Silent Threat Looms: How a Nearly Erased Parasite Puts US Agriculture—and Global Food Security—on Edge
POLICY WIRE — ALBUQUERQUE, N.M. — It’s a phantom menace, a creature so insidious, so thoroughly wiped from the collective memory of North America, that its very mention can feel like a fever dream....
POLICY WIRE — ALBUQUERQUE, N.M. — It’s a phantom menace, a creature so insidious, so thoroughly wiped from the collective memory of North America, that its very mention can feel like a fever dream. But the New World screwworm (NWS), eradicated from the U.S. decades ago through a colossal, relentless campaign, is back on the radar. And it’s not just a Texas problem; it’s a policy conundrum, an agricultural grenade, and—let’s face it—a chilling reminder of how quickly past victories can unravel when vigilance wanes.
Nobody wants to think about a fly whose larvae eat living flesh. Yet here we’re, talking about it. Because while New Mexico’s animal health mandarins are scrambling to reassure their constituents that the state remains screwworm-free, the mere whisper of its confirmed presence in Zavala County, Texas, sends shivers down the spines of ranchers and policymakers alike. It’s a border skirmish, not with cartels, but with an ancient, silent enemy, — and the stakes are surprisingly high.
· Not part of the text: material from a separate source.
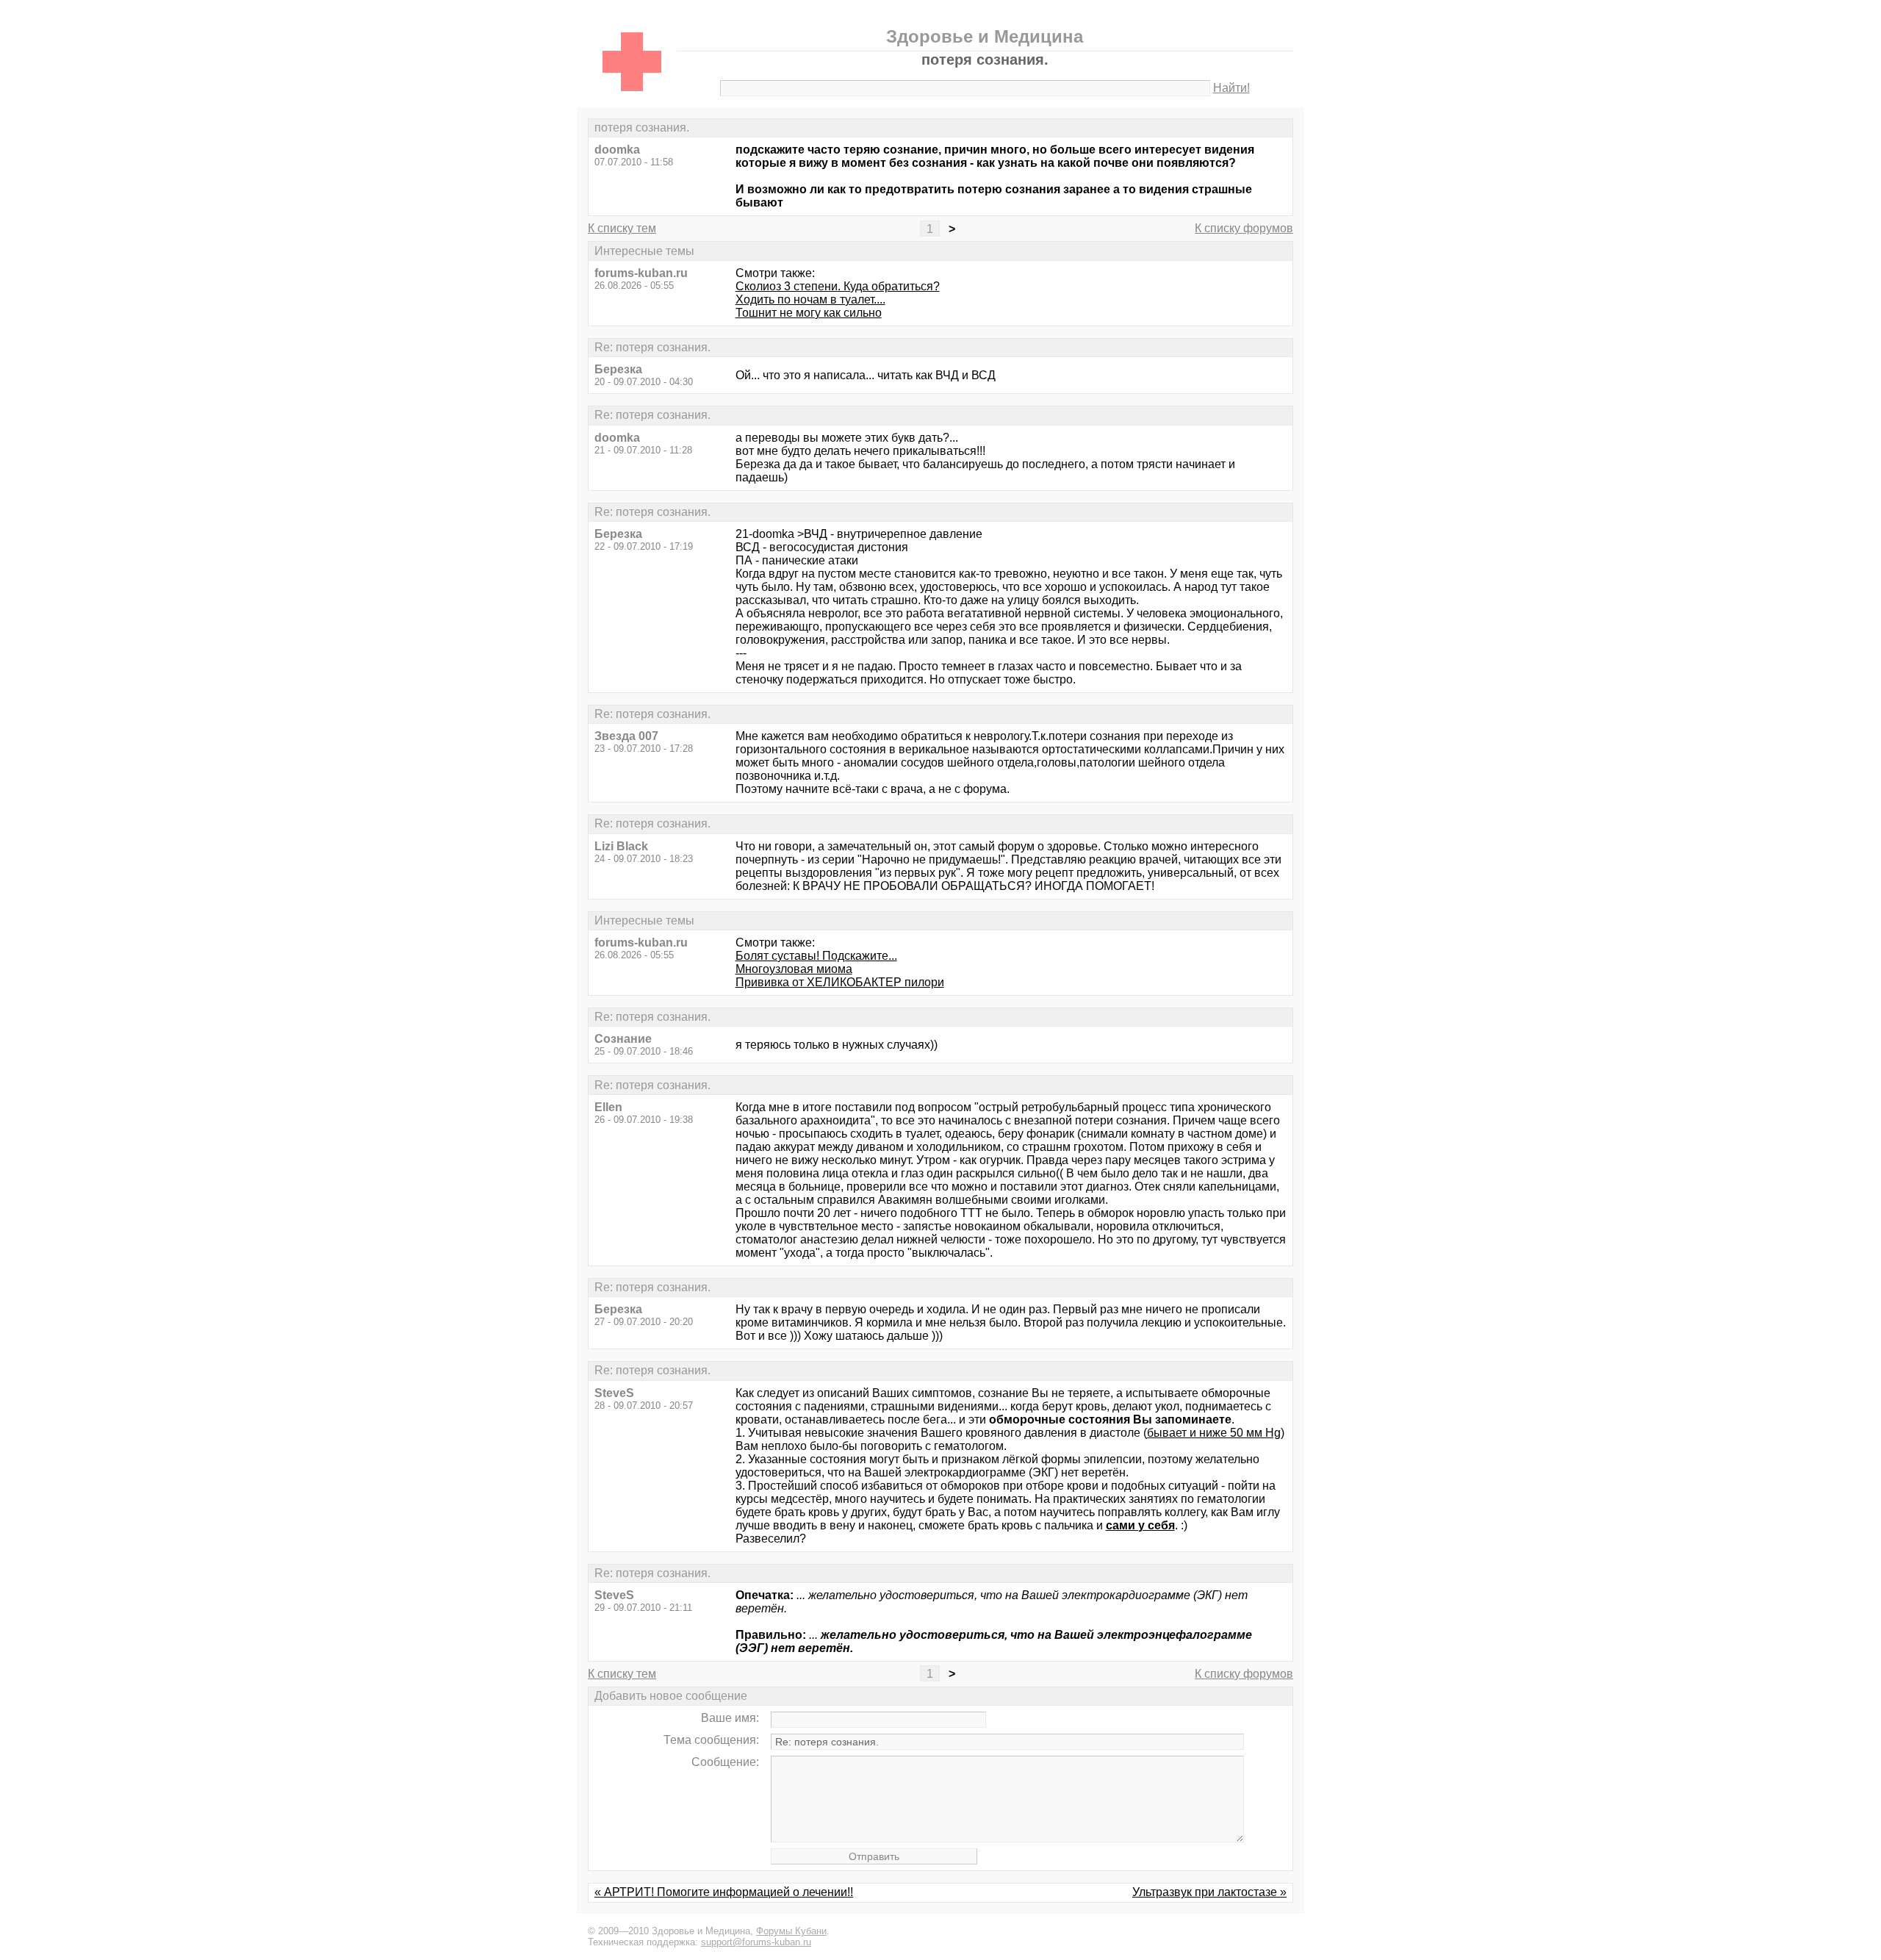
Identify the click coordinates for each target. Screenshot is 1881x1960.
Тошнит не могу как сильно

This isn’t just about some poor steer or a farmer’s ailing dog. This is about food systems, about trade, about an invisible line connecting the feedlot in New Mexico to a remote village in Balochistan. Because when something as foundational as livestock health gets rattled, the reverberations travel far.
Secretary of Agriculture Jeff Witte put it plainly, cutting through the usual bureaucratic fluff. “While New World screwworm hasn’t been detected in New Mexico, USDA’s confirmation of the pest in South Texas serves as an important reminder for everyone to remain vigilant,” he warned. His tone, typically reserved, held a sharp edge, conveying a clear message: Don’t get comfortable.
But vigilance, it seems, isn’t just a recommendation—it’s an operational mandate. The U.S. Department of Agriculture confirmed the Texas case, a stark reawakening for an agency that thought this battle was decisively won by the 1980s. Dr. Amelia Khan, a Senior Veterinary Officer at the USDA with decades under her belt, told Policy Wire, “Eradication was one of American agriculture’s great successes. The idea that we’re once again mobilizing resources for a parasite many of our younger veterinarians have only read about in textbooks—it’s concerning. We simply can’t afford a wide-scale re-establishment.” Her frustration was palpable; they’d been there, done that, and buried the beast.
The fight against NWS back in the 20th century was a monumental effort, a masterclass in biological control that cost the U.S. and Mexico a staggering $225 million from the 1950s through the 1980s, largely through sterile insect release programs. That’s real money, spent to protect an industry now valued at hundreds of billions. And an unmanaged outbreak today? It could easily rack up hundreds of millions in annual losses just in meat, milk, and hide production, impacting a rural economy that’s already been through a lot. You just don’t want this thing running rampant. Not ever.
And because these things rarely stay contained to arbitrary political lines, it begs the question: What happens when such pests jump borders? Or what about similar organisms already endemic elsewhere? In parts of South Asia, particularly in Pakistan, where livestock farming—cattle, sheep, goats—forms the backbone of agricultural output and rural livelihoods, parasitic infections remain a constant threat. While it’s the ‘Old World screwworm’ (Chrysomya bezziana) that’s native there, the economic devastation wrought by a maggot infesting a prize animal’s wound is tragically familiar. These are often subsistence farmers; they don’t have robust federal programs to fall back on. The re-emergence of NWS in North America is a quiet, distant warning for them—a lesson that even hard-won victories against disease require perpetual, costly vigilance.
What This Means
This isn’t just a localized veterinary bulletin; it’s a policy litmus test. The return of the screwworm forces state and federal agencies to dust off old protocols, rethink resource allocation, and, perhaps most pointedly, reassess the integrity of our biosecurity borders. The political implication is clear: lax oversight anywhere creates vulnerability everywhere. It’s an economic landmine, too, capable of derailing regional agricultural exports and hiking consumer prices—which, frankly, is the last thing anyone needs right now. it speaks to a broader, somewhat chilling, trend. As global climates shift and international trade accelerates, diseases and pests once thought confined to specific geographies or consigned to history are finding new pathways. You’d think we’d learned that lesson with COVID, right? But somehow, some things keep surprising us. The current focus might be New Mexico, trying to keep its pristine record, but the larger narrative is about a world that’s becoming increasingly permeable, a place where an almost forgotten fly can stir up a hornet’s nest of policy and economic trouble.